# Exercise brief:
From the first line to the last, print the data exactly as it appears.

# Dataset records:

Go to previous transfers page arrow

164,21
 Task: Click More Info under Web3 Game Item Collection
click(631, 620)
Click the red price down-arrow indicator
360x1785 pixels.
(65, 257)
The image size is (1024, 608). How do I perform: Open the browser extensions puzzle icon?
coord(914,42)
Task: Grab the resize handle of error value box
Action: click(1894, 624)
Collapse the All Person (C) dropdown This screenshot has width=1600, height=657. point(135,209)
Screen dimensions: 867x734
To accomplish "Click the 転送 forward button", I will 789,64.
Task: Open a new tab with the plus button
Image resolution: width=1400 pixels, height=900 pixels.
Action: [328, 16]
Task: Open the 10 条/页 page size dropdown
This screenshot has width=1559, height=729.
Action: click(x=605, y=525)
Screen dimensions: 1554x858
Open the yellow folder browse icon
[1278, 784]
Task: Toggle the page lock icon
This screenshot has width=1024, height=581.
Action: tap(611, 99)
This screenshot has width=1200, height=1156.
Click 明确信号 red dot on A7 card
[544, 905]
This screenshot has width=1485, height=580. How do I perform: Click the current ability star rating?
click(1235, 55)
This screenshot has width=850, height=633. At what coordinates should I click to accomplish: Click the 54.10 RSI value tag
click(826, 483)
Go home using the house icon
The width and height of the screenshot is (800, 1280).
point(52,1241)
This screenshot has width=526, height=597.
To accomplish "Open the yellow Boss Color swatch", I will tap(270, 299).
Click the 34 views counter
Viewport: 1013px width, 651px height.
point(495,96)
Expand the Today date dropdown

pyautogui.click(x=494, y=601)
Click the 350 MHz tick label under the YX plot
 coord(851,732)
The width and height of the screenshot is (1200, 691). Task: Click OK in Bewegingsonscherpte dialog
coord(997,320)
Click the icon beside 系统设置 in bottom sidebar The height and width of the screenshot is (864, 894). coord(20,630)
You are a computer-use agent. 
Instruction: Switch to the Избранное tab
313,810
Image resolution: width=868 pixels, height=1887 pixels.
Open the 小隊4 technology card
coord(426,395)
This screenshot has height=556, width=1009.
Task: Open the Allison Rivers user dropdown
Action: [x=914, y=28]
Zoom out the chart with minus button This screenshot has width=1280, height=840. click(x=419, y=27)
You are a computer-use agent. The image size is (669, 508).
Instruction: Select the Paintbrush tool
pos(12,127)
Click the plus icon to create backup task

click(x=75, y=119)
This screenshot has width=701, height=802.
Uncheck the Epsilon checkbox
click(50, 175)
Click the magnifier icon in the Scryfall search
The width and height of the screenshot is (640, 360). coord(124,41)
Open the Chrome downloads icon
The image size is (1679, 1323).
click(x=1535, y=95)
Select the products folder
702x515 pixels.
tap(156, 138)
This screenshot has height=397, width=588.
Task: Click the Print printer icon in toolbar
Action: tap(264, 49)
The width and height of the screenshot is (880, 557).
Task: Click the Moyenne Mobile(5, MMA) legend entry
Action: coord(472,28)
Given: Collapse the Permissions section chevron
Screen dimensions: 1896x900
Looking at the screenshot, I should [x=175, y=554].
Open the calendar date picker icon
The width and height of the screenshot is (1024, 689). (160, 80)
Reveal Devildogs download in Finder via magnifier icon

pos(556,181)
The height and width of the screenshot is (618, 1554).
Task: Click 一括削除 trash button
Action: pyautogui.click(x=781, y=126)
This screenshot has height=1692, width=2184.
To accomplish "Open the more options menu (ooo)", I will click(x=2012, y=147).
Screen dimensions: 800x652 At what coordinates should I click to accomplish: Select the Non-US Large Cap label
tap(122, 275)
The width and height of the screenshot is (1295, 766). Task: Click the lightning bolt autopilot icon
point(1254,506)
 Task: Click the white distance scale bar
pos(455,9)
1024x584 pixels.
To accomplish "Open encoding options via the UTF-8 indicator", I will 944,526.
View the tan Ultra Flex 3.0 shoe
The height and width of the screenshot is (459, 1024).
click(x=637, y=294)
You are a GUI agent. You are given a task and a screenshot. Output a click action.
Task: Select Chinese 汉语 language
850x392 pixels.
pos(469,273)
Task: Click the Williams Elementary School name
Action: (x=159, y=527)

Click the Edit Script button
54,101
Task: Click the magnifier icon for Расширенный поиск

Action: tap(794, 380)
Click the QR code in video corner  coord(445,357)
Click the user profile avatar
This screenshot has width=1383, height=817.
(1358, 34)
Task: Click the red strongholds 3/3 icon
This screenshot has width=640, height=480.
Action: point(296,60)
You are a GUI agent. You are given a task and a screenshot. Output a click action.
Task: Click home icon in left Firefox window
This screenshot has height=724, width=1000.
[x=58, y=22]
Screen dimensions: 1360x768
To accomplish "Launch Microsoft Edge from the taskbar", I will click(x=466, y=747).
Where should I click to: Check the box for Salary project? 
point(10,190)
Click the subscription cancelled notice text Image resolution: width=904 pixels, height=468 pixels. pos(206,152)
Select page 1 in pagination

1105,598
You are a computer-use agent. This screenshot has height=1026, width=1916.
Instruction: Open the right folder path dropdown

# Response:
Go to previous transfers page arrow

164,21
 Task: Click More Info under Web3 Game Item Collection
click(631, 620)
Click the red price down-arrow indicator
360x1785 pixels.
(65, 257)
The image size is (1024, 608). How do I perform: Open the browser extensions puzzle icon?
coord(914,42)
Task: Grab the resize handle of error value box
Action: click(1894, 624)
Collapse the All Person (C) dropdown This screenshot has width=1600, height=657. point(135,209)
Screen dimensions: 867x734
To accomplish "Click the 転送 forward button", I will 789,64.
Task: Open a new tab with the plus button
Image resolution: width=1400 pixels, height=900 pixels.
Action: [328, 16]
Task: Open the 10 条/页 page size dropdown
This screenshot has width=1559, height=729.
Action: click(x=605, y=525)
Screen dimensions: 1554x858
Open the yellow folder browse icon
[1278, 784]
Task: Toggle the page lock icon
This screenshot has width=1024, height=581.
Action: tap(611, 99)
This screenshot has width=1200, height=1156.
Click 明确信号 red dot on A7 card
[544, 905]
This screenshot has width=1485, height=580. How do I perform: Click the current ability star rating?
click(1235, 55)
This screenshot has width=850, height=633. At what coordinates should I click to accomplish: Click the 54.10 RSI value tag
click(826, 483)
Go home using the house icon
The width and height of the screenshot is (800, 1280).
point(52,1241)
This screenshot has width=526, height=597.
To accomplish "Open the yellow Boss Color swatch", I will tap(270, 299).
Click the 34 views counter
Viewport: 1013px width, 651px height.
point(495,96)
Expand the Today date dropdown

pyautogui.click(x=494, y=601)
Click the 350 MHz tick label under the YX plot
 coord(851,732)
The width and height of the screenshot is (1200, 691). Task: Click OK in Bewegingsonscherpte dialog
coord(997,320)
Click the icon beside 系统设置 in bottom sidebar The height and width of the screenshot is (864, 894). coord(20,630)
You are a computer-use agent. 
Instruction: Switch to the Избранное tab
313,810
Image resolution: width=868 pixels, height=1887 pixels.
Open the 小隊4 technology card
coord(426,395)
This screenshot has height=556, width=1009.
Task: Open the Allison Rivers user dropdown
Action: [x=914, y=28]
Zoom out the chart with minus button This screenshot has width=1280, height=840. click(x=419, y=27)
You are a computer-use agent. The image size is (669, 508).
Instruction: Select the Paintbrush tool
pos(12,127)
Click the plus icon to create backup task

click(x=75, y=119)
This screenshot has width=701, height=802.
Uncheck the Epsilon checkbox
click(50, 175)
Click the magnifier icon in the Scryfall search
The width and height of the screenshot is (640, 360). coord(124,41)
Open the Chrome downloads icon
The image size is (1679, 1323).
click(x=1535, y=95)
Select the products folder
702x515 pixels.
tap(156, 138)
This screenshot has height=397, width=588.
Task: Click the Print printer icon in toolbar
Action: tap(264, 49)
The width and height of the screenshot is (880, 557).
Task: Click the Moyenne Mobile(5, MMA) legend entry
Action: coord(472,28)
Given: Collapse the Permissions section chevron
Screen dimensions: 1896x900
Looking at the screenshot, I should [x=175, y=554].
Open the calendar date picker icon
The width and height of the screenshot is (1024, 689). (160, 80)
Reveal Devildogs download in Finder via magnifier icon

pos(556,181)
The height and width of the screenshot is (618, 1554).
Task: Click 一括削除 trash button
Action: pyautogui.click(x=781, y=126)
This screenshot has height=1692, width=2184.
To accomplish "Open the more options menu (ooo)", I will click(x=2012, y=147).
Screen dimensions: 800x652 At what coordinates should I click to accomplish: Select the Non-US Large Cap label
tap(122, 275)
The width and height of the screenshot is (1295, 766). Task: Click the lightning bolt autopilot icon
point(1254,506)
 Task: Click the white distance scale bar
pos(455,9)
1024x584 pixels.
To accomplish "Open encoding options via the UTF-8 indicator", I will 944,526.
View the tan Ultra Flex 3.0 shoe
The height and width of the screenshot is (459, 1024).
click(x=637, y=294)
You are a GUI agent. You are given a task and a screenshot. Output a click action.
Task: Select Chinese 汉语 language
850x392 pixels.
pos(469,273)
Task: Click the Williams Elementary School name
Action: (x=159, y=527)

Click the Edit Script button
54,101
Task: Click the magnifier icon for Расширенный поиск

Action: tap(794, 380)
Click the QR code in video corner  coord(445,357)
Click the user profile avatar
This screenshot has width=1383, height=817.
(1358, 34)
Task: Click the red strongholds 3/3 icon
This screenshot has width=640, height=480.
Action: point(296,60)
You are a GUI agent. You are given a task and a screenshot. Output a click action.
Task: Click home icon in left Firefox window
This screenshot has height=724, width=1000.
[x=58, y=22]
Screen dimensions: 1360x768
To accomplish "Launch Microsoft Edge from the taskbar", I will click(x=466, y=747).
Where should I click to: Check the box for Salary project? 
point(10,190)
Click the subscription cancelled notice text Image resolution: width=904 pixels, height=468 pixels. pos(206,152)
Select page 1 in pagination

1105,598
You are a computer-use agent. This screenshot has height=1026, width=1916.
Instruction: Open the right folder path dropdown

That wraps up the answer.